MentalWimp and Mitheral: In his defense, if things keep going the way they have been throughout the 20th century, nothing created in America will ever enter the public domain again. So, he has a point!
posted by cobra_high_tigers at 4:28 PM on June 12, 2009 [1 favorite]


Copyright, shmopyright. Don't y'all ever get tired of that swingset?

There's another issue to argue about: Choice.

To buy or sell music online, there are but a handful of venues.

Oh, who am I kidding? There's essentially only one, and we all know what it is.

In order to access this venue, one must first download and install a frustratingly slow, outrageously bloated, insanely resource-heavy, and ultimately wholly redundant piece of software--a glorified AOL-esque walled-garden web browser slash ad delivery system--plus a bunch of other stuff no one wants or needs or uses.

Next, one must "join up" for no good reason. Don't have a credit card? I guess you can uninstall all that software now. (I suppose you could always just fill out the first application that comes in the mail and spend! spend! spend! -- What could possibly go wrong?)

Once signed up, one browses all the 256kbit/s AAC files priced at a dollar a piece. Huh. CDs also cost roughly a dollar a song, and they're physical objects that have to be designed and manufactured and packaged and shipped and sold. That's a lot of overhead! These 256kbit/s AAC files are strings of code transferred from one computer to another. Why do they cost a dollar? What am I paying for? How much is profit, and who gets it?

Is it this guy?

Now, lest this diatribe be read as merely pro-consumer (or, worse, pro-thief), let it be known that this monopoly, like all monopolies, cuts both ways. It's not just that consumers are denied choice; so are the artists who would like to sell their music online. In this sense, the iTunes store is likely just as bad on content providers as any torrent site, if not worse.

With music downloads, the Means of Production doesn't matter nearly as much as the Means of Distribution. Most of the time, no one controls the former (talent + studio time) but the artists themselves; the latter, however, is controlled (and how!) by you-know-who. Music has become, to be blunt, an Apple product.

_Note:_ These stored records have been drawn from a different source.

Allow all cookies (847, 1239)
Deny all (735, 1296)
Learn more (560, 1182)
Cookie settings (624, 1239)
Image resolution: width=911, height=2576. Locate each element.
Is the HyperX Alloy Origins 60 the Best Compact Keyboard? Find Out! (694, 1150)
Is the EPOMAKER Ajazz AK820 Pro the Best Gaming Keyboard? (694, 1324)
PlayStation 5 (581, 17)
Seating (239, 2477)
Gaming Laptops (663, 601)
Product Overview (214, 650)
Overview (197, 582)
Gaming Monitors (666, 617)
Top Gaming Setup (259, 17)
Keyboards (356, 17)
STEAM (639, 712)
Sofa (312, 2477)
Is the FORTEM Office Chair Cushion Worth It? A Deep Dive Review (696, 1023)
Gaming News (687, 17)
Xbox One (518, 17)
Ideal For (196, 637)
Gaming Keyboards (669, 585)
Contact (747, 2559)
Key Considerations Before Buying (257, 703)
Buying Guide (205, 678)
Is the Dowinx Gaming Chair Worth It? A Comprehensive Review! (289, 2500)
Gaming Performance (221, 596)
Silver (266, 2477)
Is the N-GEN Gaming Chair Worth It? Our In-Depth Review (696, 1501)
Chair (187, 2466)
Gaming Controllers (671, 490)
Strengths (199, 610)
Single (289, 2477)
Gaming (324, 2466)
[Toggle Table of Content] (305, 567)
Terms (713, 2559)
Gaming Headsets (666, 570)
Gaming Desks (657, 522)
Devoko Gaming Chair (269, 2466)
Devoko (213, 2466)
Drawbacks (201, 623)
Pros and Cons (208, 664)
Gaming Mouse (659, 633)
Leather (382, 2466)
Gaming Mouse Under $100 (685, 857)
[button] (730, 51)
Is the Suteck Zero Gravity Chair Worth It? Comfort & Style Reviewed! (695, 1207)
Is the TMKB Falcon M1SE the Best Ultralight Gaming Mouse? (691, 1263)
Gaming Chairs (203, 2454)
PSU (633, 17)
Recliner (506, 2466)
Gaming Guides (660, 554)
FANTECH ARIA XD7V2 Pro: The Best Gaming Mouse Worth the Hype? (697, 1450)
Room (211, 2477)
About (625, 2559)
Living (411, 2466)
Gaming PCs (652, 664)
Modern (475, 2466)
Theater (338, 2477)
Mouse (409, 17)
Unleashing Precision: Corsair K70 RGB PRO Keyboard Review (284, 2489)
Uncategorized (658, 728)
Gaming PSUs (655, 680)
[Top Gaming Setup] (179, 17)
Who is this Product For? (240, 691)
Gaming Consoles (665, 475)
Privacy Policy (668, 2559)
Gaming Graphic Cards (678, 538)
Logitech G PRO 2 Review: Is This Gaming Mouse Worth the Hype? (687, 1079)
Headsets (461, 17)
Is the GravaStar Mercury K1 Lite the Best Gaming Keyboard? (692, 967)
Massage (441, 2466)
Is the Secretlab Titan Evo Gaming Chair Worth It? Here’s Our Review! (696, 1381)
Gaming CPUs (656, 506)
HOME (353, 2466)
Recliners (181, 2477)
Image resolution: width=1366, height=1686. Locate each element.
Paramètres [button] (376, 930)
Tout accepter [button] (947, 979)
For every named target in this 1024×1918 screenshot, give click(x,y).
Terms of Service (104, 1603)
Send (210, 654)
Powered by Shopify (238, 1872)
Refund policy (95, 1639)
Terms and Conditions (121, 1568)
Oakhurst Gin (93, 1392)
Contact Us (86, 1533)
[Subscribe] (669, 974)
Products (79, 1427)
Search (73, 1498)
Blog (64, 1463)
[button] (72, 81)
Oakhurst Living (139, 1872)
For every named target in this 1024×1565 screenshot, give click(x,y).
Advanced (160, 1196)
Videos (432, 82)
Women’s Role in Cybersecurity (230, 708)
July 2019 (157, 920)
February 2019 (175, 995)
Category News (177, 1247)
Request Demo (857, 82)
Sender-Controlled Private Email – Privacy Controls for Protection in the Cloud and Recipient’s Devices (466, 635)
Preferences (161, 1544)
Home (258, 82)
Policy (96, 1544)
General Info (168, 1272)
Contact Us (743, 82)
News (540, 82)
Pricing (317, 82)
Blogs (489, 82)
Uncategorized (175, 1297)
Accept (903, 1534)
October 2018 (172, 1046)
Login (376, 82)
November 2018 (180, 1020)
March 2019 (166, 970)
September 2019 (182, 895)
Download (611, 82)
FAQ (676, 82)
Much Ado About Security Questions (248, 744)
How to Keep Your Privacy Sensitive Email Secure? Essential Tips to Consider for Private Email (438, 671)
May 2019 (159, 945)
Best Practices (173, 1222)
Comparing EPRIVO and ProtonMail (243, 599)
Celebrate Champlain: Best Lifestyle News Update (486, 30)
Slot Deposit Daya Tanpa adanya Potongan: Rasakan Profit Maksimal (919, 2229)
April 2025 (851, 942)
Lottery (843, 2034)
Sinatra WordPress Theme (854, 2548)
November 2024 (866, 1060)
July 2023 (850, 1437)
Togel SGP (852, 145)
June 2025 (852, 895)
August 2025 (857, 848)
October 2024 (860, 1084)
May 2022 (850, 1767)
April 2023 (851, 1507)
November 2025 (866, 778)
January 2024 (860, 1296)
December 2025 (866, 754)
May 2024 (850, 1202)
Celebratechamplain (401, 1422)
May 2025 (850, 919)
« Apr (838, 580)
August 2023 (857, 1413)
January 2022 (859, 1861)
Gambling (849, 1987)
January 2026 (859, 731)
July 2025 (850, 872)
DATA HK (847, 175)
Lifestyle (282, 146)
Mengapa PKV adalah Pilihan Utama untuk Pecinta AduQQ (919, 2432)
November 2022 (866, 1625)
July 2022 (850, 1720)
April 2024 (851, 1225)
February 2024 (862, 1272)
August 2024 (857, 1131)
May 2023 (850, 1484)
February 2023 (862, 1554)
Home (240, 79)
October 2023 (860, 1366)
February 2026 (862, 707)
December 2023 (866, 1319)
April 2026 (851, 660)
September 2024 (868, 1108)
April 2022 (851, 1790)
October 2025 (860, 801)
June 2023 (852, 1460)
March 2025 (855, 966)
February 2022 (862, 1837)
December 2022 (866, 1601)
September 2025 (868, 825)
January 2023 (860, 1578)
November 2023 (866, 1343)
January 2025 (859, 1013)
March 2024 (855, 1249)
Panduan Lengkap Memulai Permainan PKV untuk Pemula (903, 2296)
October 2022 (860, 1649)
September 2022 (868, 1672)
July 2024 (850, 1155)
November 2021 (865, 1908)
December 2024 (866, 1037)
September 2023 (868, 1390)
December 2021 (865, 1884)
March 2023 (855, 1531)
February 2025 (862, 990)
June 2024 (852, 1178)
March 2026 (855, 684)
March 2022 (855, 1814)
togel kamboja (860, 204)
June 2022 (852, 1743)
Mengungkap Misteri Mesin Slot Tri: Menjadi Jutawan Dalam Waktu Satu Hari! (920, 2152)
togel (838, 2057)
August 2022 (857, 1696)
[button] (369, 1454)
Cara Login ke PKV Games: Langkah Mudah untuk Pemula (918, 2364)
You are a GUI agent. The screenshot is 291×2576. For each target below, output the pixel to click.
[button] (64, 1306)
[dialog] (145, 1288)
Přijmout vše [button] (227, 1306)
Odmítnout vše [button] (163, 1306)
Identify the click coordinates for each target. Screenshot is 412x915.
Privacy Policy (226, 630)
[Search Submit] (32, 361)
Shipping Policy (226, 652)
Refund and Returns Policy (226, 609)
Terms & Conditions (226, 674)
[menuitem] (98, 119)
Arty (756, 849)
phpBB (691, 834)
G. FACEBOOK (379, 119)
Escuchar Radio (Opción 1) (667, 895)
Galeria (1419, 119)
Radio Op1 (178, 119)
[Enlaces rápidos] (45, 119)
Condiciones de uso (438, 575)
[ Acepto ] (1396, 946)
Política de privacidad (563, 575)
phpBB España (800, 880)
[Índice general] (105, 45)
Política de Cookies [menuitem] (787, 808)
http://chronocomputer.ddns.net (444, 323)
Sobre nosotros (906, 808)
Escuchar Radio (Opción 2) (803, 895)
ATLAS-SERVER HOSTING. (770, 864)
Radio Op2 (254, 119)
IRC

Compound Apple's iffiness with the RIAA's, and, well, the winners are few.
posted by Sys Rq at 4:50 PM on June 12, 2009 [2 favorites]


One "bullshit rationalization" you've left out, yoink, was put quite succinctly in an unrelated thread. It is, I must say, not entirely without merit:

"Why do people who presumably want to make a living at something work as hard as they can to advertise the fact that they have nothing but contempt for the people whose custom they depend on to make that living?"


I may not like someone's business or their business model, that doesn't give me license to shoplift their product.

The same argument applies to your anti iTunes rant (oh yes, I'm sure all those people listening to pirated music on their iPods are only doing so because of their fierce opposition to Apple's tyrannical hold on the music industry. Why, if they could buy directly from the artists or course they'd pay for their music!).
posted by yoink at 5:06 PM on June 12, 2009


And I hope you never have to litigate it in court, either, because there is a whole lot left untouched that's present in a lot of professionally-drafted licenses, such as a clause for termination if the license is breached, a disclaimer that this is the full integration of your agreement, etc. You didn't even use the names of any of the actual exclusive rights.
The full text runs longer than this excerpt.